▸ **Task goal**
Below are entries; count each line that holds the word "sidebar" and report the number without any other words.

▸ **Exercise inputs**
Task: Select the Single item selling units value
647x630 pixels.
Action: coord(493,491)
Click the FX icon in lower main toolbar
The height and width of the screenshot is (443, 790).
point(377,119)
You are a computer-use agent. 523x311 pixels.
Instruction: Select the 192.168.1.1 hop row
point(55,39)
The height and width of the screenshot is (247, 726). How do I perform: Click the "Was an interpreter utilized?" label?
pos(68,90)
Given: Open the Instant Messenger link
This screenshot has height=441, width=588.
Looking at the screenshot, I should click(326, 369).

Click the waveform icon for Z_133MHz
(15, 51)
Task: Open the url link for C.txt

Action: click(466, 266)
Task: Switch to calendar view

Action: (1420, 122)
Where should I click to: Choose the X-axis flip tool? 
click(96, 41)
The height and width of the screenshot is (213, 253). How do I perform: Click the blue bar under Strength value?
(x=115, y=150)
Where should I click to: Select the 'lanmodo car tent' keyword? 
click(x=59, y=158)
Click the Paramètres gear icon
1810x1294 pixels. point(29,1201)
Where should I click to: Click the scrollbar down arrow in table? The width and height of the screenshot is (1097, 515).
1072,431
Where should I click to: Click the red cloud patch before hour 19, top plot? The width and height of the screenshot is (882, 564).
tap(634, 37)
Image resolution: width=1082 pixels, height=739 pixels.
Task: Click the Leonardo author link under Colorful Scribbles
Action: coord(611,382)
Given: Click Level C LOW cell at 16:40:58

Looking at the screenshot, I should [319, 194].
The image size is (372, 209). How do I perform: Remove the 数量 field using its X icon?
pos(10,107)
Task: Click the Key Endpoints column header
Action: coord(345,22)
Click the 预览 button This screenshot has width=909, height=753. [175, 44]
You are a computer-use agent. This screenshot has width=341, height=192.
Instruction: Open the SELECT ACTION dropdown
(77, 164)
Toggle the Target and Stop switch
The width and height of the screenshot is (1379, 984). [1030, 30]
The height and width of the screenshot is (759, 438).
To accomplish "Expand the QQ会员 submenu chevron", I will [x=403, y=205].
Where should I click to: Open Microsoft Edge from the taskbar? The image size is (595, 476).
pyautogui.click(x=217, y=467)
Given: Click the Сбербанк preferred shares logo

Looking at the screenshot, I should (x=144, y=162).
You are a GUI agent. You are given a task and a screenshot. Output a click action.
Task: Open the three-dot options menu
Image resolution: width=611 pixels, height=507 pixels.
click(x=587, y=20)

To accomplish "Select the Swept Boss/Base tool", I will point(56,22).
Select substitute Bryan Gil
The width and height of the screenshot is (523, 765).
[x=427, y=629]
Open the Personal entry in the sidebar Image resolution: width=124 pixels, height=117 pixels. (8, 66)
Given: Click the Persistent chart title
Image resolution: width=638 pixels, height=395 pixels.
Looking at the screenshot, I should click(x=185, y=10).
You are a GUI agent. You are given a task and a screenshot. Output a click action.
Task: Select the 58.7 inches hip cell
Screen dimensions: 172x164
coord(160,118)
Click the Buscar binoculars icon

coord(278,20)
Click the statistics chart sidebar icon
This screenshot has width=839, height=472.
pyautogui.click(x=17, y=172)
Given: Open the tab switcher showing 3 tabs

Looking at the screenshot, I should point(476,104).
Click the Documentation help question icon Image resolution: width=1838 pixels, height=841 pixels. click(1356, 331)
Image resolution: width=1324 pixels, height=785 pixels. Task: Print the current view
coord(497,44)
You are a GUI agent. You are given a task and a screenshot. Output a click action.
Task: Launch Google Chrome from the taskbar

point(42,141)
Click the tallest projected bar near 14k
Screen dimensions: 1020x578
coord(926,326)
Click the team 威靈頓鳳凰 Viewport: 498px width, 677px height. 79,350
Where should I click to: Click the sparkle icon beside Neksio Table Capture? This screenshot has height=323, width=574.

▸ **Exercise result**
2